00:17:12 (Kathy): Yeah, yeah, I think that that is a big one. And, and some of the work that we did, we would often hear from people who would know that one of their fellow residents had died, but no one talks about it. And most of us worry when we think about things that we are fearful of at the end of our life. It’s about being forgotten. It’s about all of a suddenbeing there one day and gone the next. And so we need to think about, within the context of a long term care home, how do we acknowledge when one of the residents dies? Who tells the person that? And of course, we recognize that there’s confidentiality attached to that. But when that person is missing, when they’ve been sitting at the table with somebody, we need to recognize that person. And not only that, but also what it means for those people who are still sitting at that table and eating the meal and missing their friend and fellow resident. And so there are different ways to acknowledge that. We talked a little bit about having a sign on the door. I’ve also heard of other long term care homes that may have a picture of the person who has died, and it provides people the opportunity to share stories and memories, and acknowledge that they were here, and now they are no longer physically present and we miss them. And as part of the long term care home community, we need a chance to talk about that or communicate that. And I’d also extend it so that it’s not solely within the residents, but it’s also the families, and the social networks that come up and make long term care the place that it could be. And I remember hearing a story of somebody who had been playing once a month at a long term care facility and singing songs and playing guitar for years. And when one of the residents that was the biggest fan of that particular musician died, the musician dedicated an entire performance to that person, playing all of their favourite songs. And not only was that good for the musician, it was good for the whole long term care facility to be able to have that time to sing, connect and remember. So that’s what I think we need to be doing.
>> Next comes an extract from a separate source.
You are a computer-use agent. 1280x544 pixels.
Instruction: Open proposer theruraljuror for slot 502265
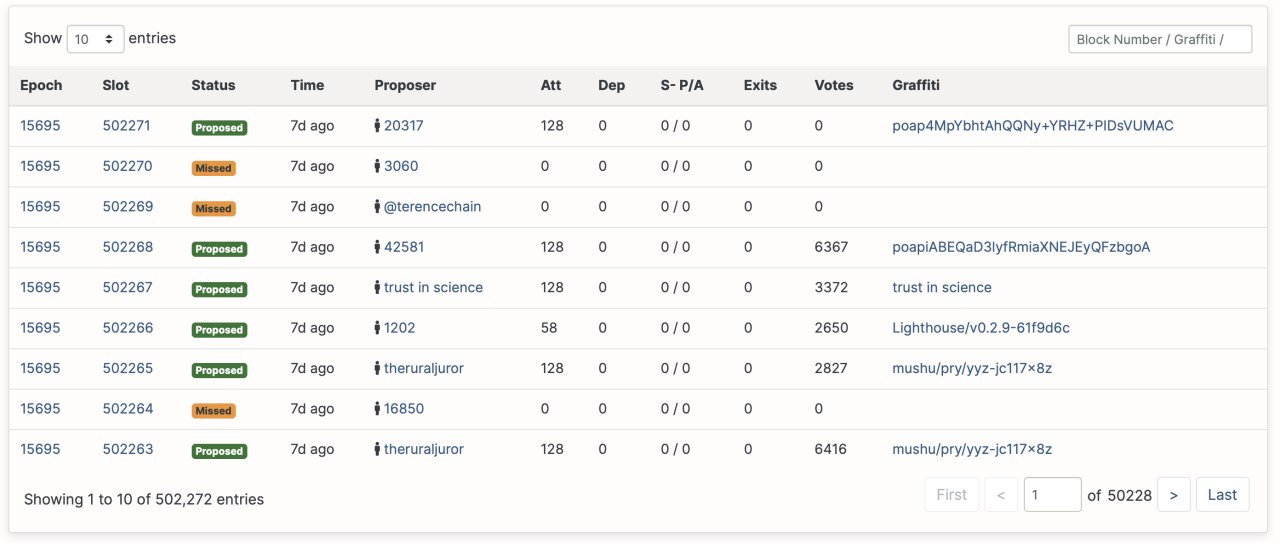pos(424,368)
00:19:25 (Kath): Kath, thank you. Thanks for taking the time. Earlier I asked you, what are the little things? And you mentioned things like sitting down, like eye contact, like light touch. Like, sometimes a hug. So across the miles, a hug from here. From me to you and from from the team at Hospice Palliative Care Ontario. These podcasts, as you know, are part of Hospice Palliative Care Ontario’s education programming. And, you can go to the website for other education events. And please join us for any and all of the other episodes of Palliative Talks, a palliative care podcast.
00:20:06 (Kathy): Thanks, Kath.
00:20:07(Kath): Thank you.
00:20:08 (Kathy): And big hugs back to you Kath Murray.